# Texte du document
__________________________________________________

No pasaran!
Contre toute attente, ils ne sont pas passés. La gauche se retrouve au premier rang d’une assemblée sans majorité claire. La République l’a emporté.
C’est le Waterloo des commentateurs, la Bérézina des prophètes, le désastre des prévisionnistes. Qui l’eût dit ? Selon les estimations convergentes des instituts, la gauche se retrouve en tête de ces législatives, avec le premier groupe parlementaire dans la future assemblée. Cette gauche qu’on disait convalescente, déchirée, reléguée, envoie à l’Assemblée le plus fort contingent de députés, devant les rescapés du macronisme et, surtout, nettement devant les élus Rassemblement national.

__________________________________________________

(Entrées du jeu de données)
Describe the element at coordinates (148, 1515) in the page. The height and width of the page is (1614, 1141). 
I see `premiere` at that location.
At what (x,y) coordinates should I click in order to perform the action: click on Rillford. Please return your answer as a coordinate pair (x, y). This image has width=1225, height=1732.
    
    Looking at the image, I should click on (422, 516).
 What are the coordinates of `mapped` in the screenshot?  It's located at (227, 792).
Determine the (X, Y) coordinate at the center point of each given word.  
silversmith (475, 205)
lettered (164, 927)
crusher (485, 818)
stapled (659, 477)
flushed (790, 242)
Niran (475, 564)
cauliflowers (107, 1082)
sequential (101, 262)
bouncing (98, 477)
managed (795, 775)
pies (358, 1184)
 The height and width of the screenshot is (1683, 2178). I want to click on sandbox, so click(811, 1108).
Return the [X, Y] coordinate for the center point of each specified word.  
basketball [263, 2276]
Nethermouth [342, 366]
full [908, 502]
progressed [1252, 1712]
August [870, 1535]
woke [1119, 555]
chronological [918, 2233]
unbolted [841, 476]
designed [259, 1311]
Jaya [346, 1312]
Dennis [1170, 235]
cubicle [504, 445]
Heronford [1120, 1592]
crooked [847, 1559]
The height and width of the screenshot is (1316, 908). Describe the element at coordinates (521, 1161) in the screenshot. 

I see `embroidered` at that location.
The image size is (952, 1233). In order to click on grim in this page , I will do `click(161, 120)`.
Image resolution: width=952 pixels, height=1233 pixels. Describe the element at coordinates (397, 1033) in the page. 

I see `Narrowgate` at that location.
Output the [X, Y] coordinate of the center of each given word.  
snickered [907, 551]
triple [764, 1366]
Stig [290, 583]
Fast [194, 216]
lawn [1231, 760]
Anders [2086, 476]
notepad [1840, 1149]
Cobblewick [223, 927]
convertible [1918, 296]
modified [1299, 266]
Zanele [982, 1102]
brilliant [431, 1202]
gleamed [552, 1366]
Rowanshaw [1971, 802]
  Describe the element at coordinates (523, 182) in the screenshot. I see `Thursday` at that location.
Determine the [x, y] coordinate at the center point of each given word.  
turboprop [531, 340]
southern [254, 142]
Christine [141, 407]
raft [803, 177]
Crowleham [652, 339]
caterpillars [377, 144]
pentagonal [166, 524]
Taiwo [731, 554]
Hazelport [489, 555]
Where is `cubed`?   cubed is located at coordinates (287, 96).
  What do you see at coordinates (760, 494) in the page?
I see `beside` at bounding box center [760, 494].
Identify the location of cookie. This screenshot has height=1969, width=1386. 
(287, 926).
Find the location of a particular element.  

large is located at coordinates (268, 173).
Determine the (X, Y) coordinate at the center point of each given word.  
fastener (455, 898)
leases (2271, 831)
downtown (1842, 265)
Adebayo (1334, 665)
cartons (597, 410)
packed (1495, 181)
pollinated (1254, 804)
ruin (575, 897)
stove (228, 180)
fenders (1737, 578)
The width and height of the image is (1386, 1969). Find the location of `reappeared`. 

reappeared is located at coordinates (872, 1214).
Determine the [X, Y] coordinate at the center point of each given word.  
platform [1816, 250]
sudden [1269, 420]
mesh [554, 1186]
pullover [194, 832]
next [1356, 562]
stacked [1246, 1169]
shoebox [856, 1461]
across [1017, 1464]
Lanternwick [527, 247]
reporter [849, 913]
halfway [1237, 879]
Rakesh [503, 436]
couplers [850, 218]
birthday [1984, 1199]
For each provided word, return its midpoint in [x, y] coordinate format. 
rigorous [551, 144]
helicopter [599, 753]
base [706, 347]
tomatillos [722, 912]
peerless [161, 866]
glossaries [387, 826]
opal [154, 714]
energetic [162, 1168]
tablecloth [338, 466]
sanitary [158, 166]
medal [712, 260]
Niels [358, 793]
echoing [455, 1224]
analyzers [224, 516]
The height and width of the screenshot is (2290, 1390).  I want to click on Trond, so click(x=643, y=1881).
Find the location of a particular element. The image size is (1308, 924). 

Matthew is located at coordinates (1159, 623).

__________________________________________________

# Consigne 1
Dans le texte sur les législatives, pourquoi ce scrutin est-il présenté comme le « Waterloo des commentateurs » ? Répondez en une à trois phrases.
# Consigne 2
Poursuivez, s'il vous plaît, le texte sur les législatives après sa dernière phrase.

# Résultat final 1
La gauche, que l'on disait convalescente, déchirée et reléguée, arrive en tête de ces législatives selon les estimations convergentes des instituts. Elle envoie à l'Assemblée le plus fort contingent de députés, devant les rescapés du macronisme et nettement devant les élus du Rassemblement national, contre toute attente.

# Résultat final 2
Spectaculaire renversement de situation, qui s’explique par l’insigne succès de cette tactique que les mêmes sachants fatigués pensaient usée, dévaluée, obsolète : le Front républicain. Les reports de voix ont été mortels pour les candidats de l’intolérance : même s’ils étaient en tête au premier tour, la discipline républicaine leur a fait mordre la poussière au second. Comme si les électeurs français, soudain pris d’un vertige devant le piétinement des valeurs de la démocratie, avaient adopté un mot d’ordre espagnol : no pasaran!
Un coup de théâtre qui s’explique aussi par la fausseté de ce mantra que les complices de la xénophobie répétaient à l’envi : le Rassemblement national est désormais un parti comme les autres. Bernique ! Le RN fait toujours peur, il inquiète les citoyens, ses propositions sont dangereuses, ses candidats sont une fois sur trois des fascistes, des farceurs ou des cinglés. La gauche a voté républicain comme un seul homme, ou une seule femme.
Plus inattendu : les macronistes égarés par un président tombé à droite, se sont repris et systématiquement préféré la gauche à l’extrême-droite. Ainsi le parti de la discrimination se retrouve troisième au lieu de caracoler en tête. Que dire, avec une émotion certaine, sinon que la République en danger s’est reprise, et qu’elle a gagné !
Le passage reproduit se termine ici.